◆ Task requirements:
1. Translate this sentence from the excerpt about the trip to the children's hospital into Spanish: "He had heard of the place from someone in his community and had a lot of burning questions."
2. In the excerpt about the trip to the children's hospital, how much does Menno weigh?

◆ Excerpt:
*** Begin section ***

We resumed our trip toward the city with the children’s hospital and it dawns on me that nobody in the backseat is wearing a seatbelt, there’s five people back there, AND two of the children in our vehicle don’t have any parents inside this vehicle either. Oh boy. All children stay well behaved and silent on our journey which is a huge blessing (for me). Menno is smiling and drooling and an all-around gem of a kid and he is huge. Five months old and eighteen pounds! We stop at the half-way point for a break and snacks and I hold this big child while his mom runs into the convenience store. Menno doesn’t even fuss and I shift him from one arm to the other so he can look forward at all of the strange people. While there at a rural gas station of the freeway, Farmer Ron recognizes a truck and cattle trailer parked at a gas pump. He looks up and says he knows the owner and needs to speak with him. Stepping two pumps over, dad discusses a cattle haul with him and then we’re off again.

We have one more hour to go before we reach the hospital and the Amish man, “P” in the backseat, knows I was living in Belize and Costa Rica. He proceeds to ask me a million questions about Belize. He had heard of the place from someone in his community and had a lot of burning questions.  The hardest thing to explain to anyone so far on this trip to Wisconsin has been trying to impress  upon  them just how hot  and humid it is ALL the time  in Central America. It’s like their brains refuse to process the concept.

*** End section ***

Dataset entries:
*** Begin section ***

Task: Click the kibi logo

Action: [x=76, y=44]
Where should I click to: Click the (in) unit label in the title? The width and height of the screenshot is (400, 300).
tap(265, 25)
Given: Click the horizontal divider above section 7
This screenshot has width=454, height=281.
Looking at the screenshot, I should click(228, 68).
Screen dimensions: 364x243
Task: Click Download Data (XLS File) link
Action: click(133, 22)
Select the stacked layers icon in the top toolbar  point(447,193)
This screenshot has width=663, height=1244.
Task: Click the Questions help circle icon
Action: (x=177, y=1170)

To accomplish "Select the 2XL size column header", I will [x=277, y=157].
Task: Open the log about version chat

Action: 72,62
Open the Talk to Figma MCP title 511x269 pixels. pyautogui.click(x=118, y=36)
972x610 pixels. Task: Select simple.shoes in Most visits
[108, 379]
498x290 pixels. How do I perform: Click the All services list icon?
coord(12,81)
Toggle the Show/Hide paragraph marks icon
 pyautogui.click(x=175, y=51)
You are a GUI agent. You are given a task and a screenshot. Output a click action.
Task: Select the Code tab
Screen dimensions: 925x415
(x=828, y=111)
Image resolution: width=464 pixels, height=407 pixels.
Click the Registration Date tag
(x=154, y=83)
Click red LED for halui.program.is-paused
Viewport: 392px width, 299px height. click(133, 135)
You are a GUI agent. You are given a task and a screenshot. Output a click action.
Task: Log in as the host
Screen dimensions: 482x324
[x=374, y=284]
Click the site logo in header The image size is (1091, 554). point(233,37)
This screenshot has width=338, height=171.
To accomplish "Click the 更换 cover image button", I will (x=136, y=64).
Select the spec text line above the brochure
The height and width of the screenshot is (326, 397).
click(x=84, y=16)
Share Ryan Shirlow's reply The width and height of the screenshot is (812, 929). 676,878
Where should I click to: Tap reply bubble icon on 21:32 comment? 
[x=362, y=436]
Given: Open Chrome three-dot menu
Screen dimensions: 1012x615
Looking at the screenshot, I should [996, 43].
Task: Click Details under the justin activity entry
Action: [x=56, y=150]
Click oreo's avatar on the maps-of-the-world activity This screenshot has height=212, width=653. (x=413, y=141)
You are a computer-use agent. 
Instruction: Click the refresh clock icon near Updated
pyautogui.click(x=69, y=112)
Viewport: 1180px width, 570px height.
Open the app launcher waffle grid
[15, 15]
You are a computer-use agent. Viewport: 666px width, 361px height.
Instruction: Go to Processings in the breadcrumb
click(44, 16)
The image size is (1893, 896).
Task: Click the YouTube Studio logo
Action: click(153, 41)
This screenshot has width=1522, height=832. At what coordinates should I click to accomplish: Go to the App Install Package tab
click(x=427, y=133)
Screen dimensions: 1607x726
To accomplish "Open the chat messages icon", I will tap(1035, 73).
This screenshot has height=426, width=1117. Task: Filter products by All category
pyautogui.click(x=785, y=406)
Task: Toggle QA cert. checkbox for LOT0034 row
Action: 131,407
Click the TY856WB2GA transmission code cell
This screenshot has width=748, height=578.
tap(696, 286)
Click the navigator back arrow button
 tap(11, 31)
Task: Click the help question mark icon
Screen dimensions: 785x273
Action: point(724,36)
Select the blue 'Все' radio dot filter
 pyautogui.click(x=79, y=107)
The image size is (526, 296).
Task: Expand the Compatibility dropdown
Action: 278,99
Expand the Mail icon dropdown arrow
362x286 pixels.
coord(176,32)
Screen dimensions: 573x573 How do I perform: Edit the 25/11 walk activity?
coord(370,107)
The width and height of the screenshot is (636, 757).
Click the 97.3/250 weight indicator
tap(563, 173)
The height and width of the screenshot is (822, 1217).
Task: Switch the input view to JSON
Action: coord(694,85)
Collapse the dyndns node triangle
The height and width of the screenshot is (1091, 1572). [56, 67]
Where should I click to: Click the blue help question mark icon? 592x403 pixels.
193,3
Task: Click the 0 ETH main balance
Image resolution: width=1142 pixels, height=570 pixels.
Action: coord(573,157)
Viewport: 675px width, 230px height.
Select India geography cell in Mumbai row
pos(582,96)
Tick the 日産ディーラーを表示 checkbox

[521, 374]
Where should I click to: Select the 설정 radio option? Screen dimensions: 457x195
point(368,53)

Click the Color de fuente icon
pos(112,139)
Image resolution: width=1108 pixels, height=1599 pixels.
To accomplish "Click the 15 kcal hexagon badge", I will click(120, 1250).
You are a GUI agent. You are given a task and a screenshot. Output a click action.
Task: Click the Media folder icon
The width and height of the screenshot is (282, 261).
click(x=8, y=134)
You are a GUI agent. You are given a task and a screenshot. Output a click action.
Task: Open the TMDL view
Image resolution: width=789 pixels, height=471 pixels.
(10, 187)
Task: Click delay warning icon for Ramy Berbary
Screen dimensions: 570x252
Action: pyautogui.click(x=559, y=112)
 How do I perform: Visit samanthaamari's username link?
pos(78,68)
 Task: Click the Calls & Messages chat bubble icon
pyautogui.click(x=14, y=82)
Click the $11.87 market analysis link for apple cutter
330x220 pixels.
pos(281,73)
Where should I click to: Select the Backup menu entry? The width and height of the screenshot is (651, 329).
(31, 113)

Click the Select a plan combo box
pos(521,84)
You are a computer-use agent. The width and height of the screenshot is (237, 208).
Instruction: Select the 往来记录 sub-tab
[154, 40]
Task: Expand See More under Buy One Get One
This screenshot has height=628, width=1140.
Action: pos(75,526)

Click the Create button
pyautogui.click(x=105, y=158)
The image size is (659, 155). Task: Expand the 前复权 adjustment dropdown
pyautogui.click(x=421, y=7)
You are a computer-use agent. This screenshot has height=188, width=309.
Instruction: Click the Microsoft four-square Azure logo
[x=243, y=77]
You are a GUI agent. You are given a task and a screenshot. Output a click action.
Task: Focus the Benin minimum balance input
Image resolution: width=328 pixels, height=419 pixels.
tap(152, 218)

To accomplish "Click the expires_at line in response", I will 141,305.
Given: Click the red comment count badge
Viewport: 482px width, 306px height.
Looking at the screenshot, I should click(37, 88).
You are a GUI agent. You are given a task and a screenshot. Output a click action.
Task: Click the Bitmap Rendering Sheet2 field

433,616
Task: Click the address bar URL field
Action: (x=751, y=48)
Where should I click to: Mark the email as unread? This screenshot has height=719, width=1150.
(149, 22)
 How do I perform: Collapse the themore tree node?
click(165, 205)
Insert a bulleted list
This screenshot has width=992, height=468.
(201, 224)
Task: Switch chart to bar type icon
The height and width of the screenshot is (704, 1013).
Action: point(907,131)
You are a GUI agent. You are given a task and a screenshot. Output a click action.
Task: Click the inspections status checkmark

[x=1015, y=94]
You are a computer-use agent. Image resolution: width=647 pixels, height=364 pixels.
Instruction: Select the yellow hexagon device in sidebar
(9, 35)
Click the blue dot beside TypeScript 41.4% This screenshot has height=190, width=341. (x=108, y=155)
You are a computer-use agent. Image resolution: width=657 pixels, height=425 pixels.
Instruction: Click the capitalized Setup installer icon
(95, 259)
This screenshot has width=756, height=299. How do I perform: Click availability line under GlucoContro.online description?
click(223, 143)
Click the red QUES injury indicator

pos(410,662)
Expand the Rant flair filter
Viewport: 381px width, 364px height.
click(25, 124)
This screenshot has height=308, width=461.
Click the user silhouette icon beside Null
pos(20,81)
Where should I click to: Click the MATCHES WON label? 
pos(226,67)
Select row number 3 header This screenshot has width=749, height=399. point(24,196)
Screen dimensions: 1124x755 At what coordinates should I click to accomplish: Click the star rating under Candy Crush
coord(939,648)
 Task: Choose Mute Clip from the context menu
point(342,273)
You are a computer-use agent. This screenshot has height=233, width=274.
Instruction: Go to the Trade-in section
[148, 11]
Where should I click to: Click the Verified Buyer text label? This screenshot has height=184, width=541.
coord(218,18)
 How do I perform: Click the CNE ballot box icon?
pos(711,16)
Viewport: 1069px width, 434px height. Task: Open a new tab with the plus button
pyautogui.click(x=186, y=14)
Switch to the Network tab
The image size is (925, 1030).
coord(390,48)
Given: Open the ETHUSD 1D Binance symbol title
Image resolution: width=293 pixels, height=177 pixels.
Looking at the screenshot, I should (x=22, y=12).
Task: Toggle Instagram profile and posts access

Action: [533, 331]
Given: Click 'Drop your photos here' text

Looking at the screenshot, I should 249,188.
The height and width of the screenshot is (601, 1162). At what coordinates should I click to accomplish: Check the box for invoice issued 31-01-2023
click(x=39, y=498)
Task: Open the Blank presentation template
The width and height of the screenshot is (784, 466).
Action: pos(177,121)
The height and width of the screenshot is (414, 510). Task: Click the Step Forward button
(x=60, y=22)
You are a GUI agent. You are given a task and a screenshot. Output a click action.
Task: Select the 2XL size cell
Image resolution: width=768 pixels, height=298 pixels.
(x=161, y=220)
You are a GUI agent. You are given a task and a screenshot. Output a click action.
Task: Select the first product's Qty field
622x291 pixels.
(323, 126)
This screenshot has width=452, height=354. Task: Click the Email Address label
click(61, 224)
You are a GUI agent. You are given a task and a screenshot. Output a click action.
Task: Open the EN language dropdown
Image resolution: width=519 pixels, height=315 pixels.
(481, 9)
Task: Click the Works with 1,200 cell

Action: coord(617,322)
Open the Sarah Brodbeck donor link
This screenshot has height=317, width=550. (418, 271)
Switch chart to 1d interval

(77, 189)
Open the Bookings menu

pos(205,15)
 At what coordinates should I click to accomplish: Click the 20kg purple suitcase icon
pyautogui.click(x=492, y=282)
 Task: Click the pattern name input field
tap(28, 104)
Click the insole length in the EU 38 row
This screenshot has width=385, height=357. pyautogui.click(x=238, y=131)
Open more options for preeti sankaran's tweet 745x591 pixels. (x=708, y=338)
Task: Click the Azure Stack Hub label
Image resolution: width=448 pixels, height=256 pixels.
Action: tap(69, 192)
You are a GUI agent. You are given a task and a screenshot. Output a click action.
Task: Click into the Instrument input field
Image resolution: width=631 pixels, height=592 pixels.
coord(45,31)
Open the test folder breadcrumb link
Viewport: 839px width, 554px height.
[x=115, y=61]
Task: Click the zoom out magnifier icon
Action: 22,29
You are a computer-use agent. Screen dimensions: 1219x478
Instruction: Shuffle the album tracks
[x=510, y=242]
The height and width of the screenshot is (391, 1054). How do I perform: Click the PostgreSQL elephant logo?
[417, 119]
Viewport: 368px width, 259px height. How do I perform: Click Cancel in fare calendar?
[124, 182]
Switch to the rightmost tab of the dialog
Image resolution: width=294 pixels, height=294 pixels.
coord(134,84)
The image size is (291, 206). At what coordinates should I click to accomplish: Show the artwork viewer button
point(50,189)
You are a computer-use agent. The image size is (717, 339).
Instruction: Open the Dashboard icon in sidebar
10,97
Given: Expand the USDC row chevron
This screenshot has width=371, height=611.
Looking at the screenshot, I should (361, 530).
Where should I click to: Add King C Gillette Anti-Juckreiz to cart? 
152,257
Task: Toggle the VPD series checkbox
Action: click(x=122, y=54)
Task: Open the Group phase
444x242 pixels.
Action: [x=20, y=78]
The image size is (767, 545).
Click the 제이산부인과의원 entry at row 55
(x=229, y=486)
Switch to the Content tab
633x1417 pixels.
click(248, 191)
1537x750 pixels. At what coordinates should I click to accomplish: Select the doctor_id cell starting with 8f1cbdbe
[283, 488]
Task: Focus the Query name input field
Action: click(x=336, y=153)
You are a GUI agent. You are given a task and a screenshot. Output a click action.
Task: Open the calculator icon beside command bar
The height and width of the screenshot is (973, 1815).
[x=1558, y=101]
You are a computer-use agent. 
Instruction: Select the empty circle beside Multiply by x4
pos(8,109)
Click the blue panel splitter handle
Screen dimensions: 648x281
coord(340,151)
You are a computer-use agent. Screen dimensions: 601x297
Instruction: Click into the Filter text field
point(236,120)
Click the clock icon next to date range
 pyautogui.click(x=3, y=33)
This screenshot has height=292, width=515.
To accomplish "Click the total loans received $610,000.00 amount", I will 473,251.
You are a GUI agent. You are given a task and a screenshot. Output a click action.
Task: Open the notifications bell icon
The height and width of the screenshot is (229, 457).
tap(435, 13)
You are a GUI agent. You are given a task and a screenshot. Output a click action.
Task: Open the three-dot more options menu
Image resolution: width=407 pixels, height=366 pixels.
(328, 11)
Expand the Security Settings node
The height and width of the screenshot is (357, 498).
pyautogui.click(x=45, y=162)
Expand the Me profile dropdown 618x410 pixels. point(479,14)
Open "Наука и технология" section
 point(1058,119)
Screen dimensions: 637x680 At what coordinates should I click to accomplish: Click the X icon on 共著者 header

*** End section ***

◆ Answers below:
1. Había oído hablar del lugar por alguien de su comunidad y tenía muchas preguntas apremiantes.

2. Eighteen pounds.